The Fediverse deserves a dumb graphical client
2026-04-09 18:30
I love the Fediverse. I have been on it for years, and it remains the only social network where I actually enjoy spending time. No algorithmic feed pushing outrage, no dark patterns, no surveillance capitalism. Just people talking to each other over an open protocol.
But every time I wanted to recommend it to someone, I ran into the same wall: the clients are heavy. Mastodon's web interface ships megabytes of JavaScript. Elk, Phanpy, Ivory, beautiful apps, but they require a modern browser, a fast connection, and a device manufactured in the last five years.

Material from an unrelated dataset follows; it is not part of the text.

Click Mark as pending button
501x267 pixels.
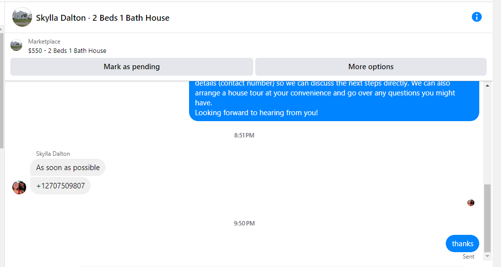[132, 67]
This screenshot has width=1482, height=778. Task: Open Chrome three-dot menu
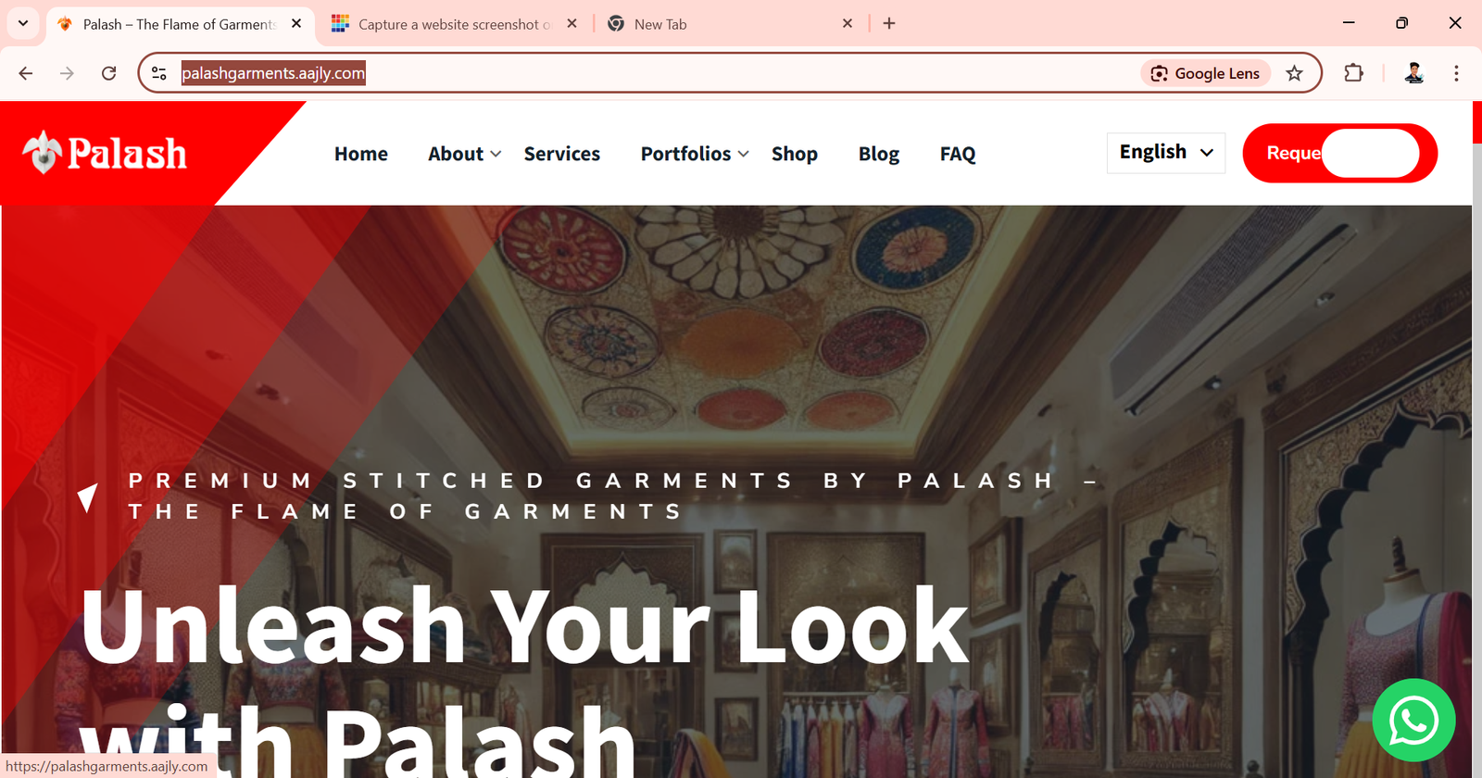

There are CLI clients, toot and tut are both solid, genuinely lightweight, and a pleasure to use in a terminal. But the Fediverse without images is a lesser experience. People share photos, artwork, screenshots. A terminal client gets you the text; it does not get you the whole picture.
What I wanted was something in between: a client that runs in a plain browser, handles images properly, but does not require a JavaScript engine to display a list of posts. The API returns JSON; a server-side script can turn that JSON into HTML just fine. We have been doing that for 25 years.
So I built SmolFedi.
It is a PHP application. No npm, no Composer, no build step. It uses a SQLite database and basic PHP sessions. Every page is generated server-side and sent as plain HTML. It supports multiple accounts, timelines, notifications, polls, media attachments with alt text, content warnings, compose, reply, boost, favourite, everything I actually use day to day. CSS stays within smolweb Grade B. There is not a single line of JavaScript in the codebase.
It works with Mastodon, GoToSocial and certainly other compatible Fediverse platforms. It works in Firefox, in Chromium, in Safari, in any browser that can render HTML and display a JPEG such as Dillo or Netsurf.
I am not claiming this is the right client for everyone. If you want a smooth single-page experience with live updates and animations, SmolFedi is not that. But if you want to browse the Fediverse on a modest device, a slow connection, or simply a setup where you would rather not run megabytes of JavaScript fetched from the web, SmolFedi is for you.